Don’t listen to the haters
Arguments against Svelte(Kit) tend to focus on how it theoretically scales (emphasis on theoretically), and the relative size of its community and ecosystem compared to other frameworks.
I won’t go into either of those here, but I do address them both in detail in my introduction to Svelte post.
Don’t get confused by Sapper
One other thing to know at this point in SvelteKit’s existence is that it’s actually the second stab at a Svelte meta-framework; Sapper was the first.
Sapper never seemed as big as SvelteKit does now, but it’s been deprecated in favor of SvelteKit, and there’s still some confusion that arises when searching online for code solutions in the space.

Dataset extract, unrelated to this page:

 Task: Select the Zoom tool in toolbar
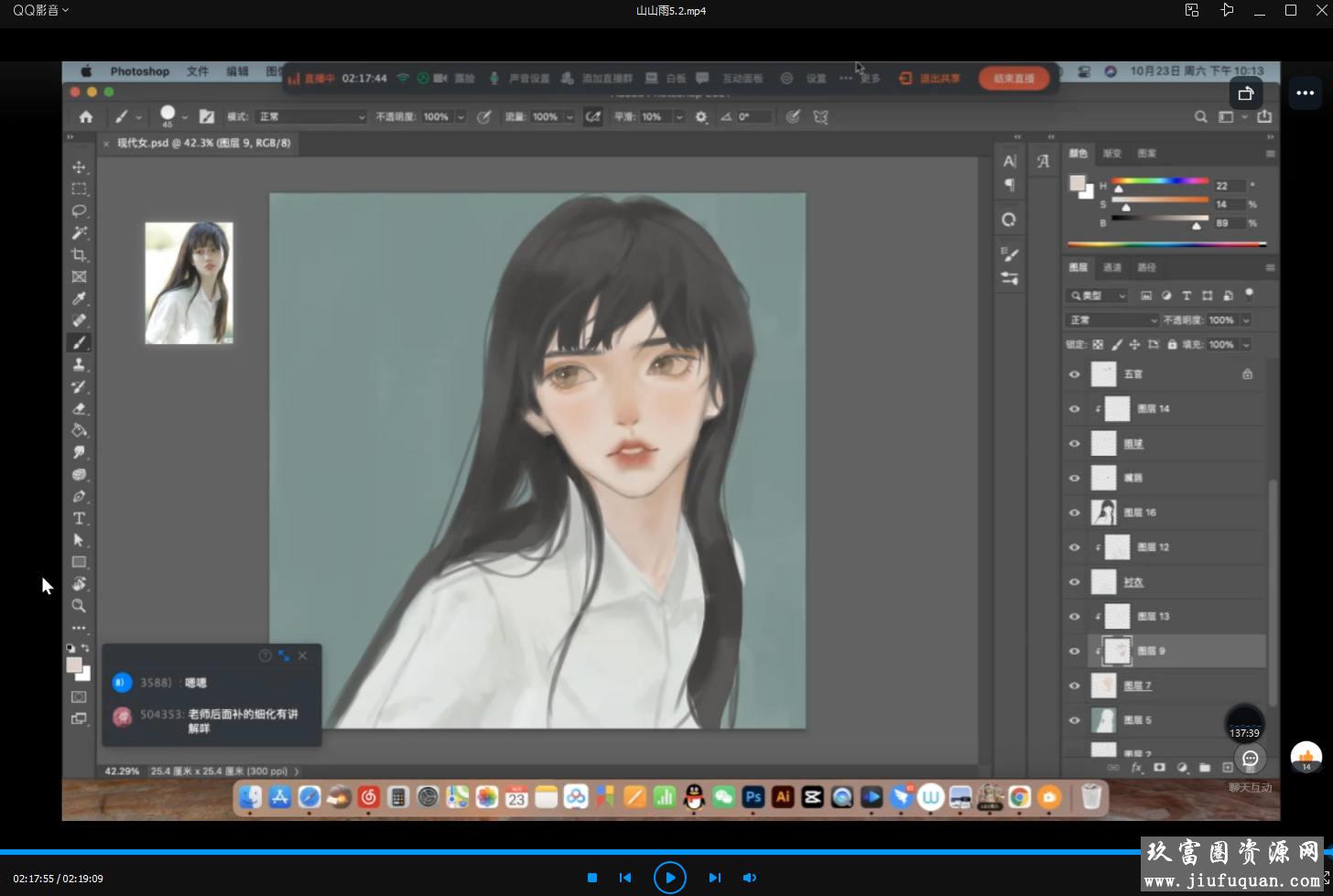coord(79,606)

SvelteKit doesn’t always work exactly the same as Svelte or Sapper by default (largely because Svelte and Sapper both have a Rollup config—Rollup being the bundler that powers Svelte—where SvelteKit has its own config file). So a lot of the examples and answers you come across related to setting up configuration are likely to either need some syntax adjustment, or just not work exactly as expected. (This doesn’t apply to Svelte itself so much as to SvelteKit and its unique configurations.)
Wrapup: would I use SvelteKit again?
For just about any project, yes, I would use SvelteKit again in a heartbeat.
Even though it’s still technically pre-1.0, SvelteKit feels very solid—much more so than other pre-1.0 frameworks I’ve tried—and it’s a delight to work with. The adapters allow you to tailor your input to any output you like, and the scope of things you can build with it is impressively vast. Plus, it’s likely to be smaller and faster than whatever else you might have chosen, and with even better developer experience.
As mentioned, it’s still early days for SvelteKit, so there are still some areas where its established solutions may not be as robust as with other frameworks. I can understand hesitance to bet the farm on something a little newer, but I don’t think I’d have any real hesitation at this point. An established solution with a rich ecosystem like Nuxt might have more to offer in this moment, but I’m confident both that I could do anything I needed to do in SvelteKit, and that it won’t be long before SvelteKit fills the gaps. It’s hard to imagine SvelteKit not becoming the #1 go-to in all cases in the near future—especially knowing it only came out of closed beta a matter of months ago.
The Svelte rocketship is a wonderful place to be. I encourage you to step aboard.